TEXT PROVIDED:

##############################

Society and Ethics Research Team Manager, Lauren Farley, discusses her short film about the ‘Your DNA Your Say’ survey and its translations.
Your DNA, Your Say (YDYS) is an international, online survey that reflects the intersection of two current-day hot button issues: DNA sequencing and Big Data. When the survey was being developed in early 2016, social scientist Anna Middleton, bioethicist Heidi C Howard, and then-PhD student Emilia Niemiec knew that a hindrance to seeking public attitudes on the storage of genomic and medical data in online databases was that the general public was generally unfamiliar with the term ‘genomics’ at the time. And if they wanted the survey to be truly global, it couldn’t only be in English.
And so YDYS was developed as a film-survey experience, which was then translated and culturally adapted. Snappy, short videos, heavy on storytelling and minimal in their use of overly-technical language, provide respondents with enough background information in order to complete the survey.
Tim Pope, as well as the filmmaker, is a member of the target audience: the general (i.e. non-science literate) public. In a creative development meeting he said “You have to explain genomics to me as if I were a six year old.” Thus emerged the concept of a young boy acting out the role of a medical doctor, an academic researcher, and a pharmaceutical researcher, each accessing people’s DNA and medical data (represented by puzzle pieces) from a database (his playroom bookcase). In the films the young doctor/researcher is played by Anna’s son, Charlie!

##############################

AVAILABLE DATA:
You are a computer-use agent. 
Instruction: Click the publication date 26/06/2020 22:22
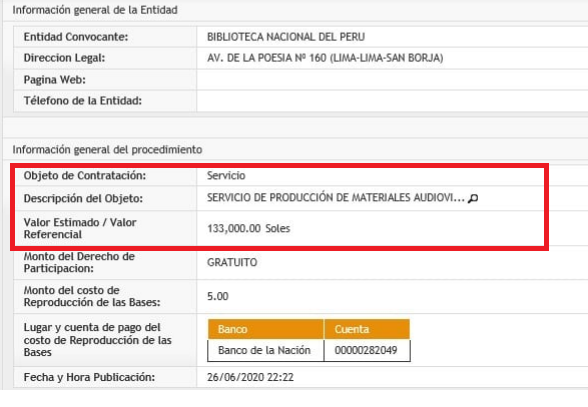[x=250, y=377]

##############################

DIRECTIONS:
#1 In the text about the Your DNA, Your Say survey, repeat the passage that begins at the words "Your DNA, Your" and stops after the words "be in English.".
#2 Summarize the Your DNA, Your Say text in two sentences.
#3 Take the text about the Your DNA, Your Say films further, starting from where it stops.
The lines aren't needed for anything here.

ANSWERS BY ITEM:
#1
Your DNA, Your Say (YDYS) is an international, online survey that reflects the intersection of two current-day hot button issues: DNA sequencing and Big Data. When the survey was being developed in early 2016, social scientist Anna Middleton, bioethicist Heidi C Howard, and then-PhD student Emilia Niemiec knew that a hindrance to seeking public attitudes on the storage of genomic and medical data in online databases was that the general public was generally unfamiliar with the term ‘genomics’ at the time. And if they wanted the survey to be truly global, it couldn’t only be in English.

#2 Your DNA, Your Say is an international online survey on DNA sequencing and Big Data, developed in early 2016 as a film-survey experience and then translated, because the public was generally unfamiliar with "genomics" and the survey couldn't be only in English. Its short, story-driven videos show Anna Middleton's son Charlie as a young boy playing a doctor and researchers who take people's DNA and medical data, shown as puzzle pieces, from his playroom bookcase.

#3
Given the fundamental role of video in the YDYS survey experience, it seemed only appropriate to create a short talking-head film to complement an academic paper we published recently in Personalized Medicine (vol 15, no. 4): ‘Your DNA, Your Say’: global survey gathering attitudes toward genomics: design, delivery and methods.
The film interviews of the three co-creators of the survey, sharing their thoughts on the whys and the hows of the survey build as well as the complexities and nuances of translating the survey. YDYS is currently available in ten languages – Arabic, English, French, German, Icelandic, Italian, Polish, Portuguese, Russian, and Spanish – with more launching soon.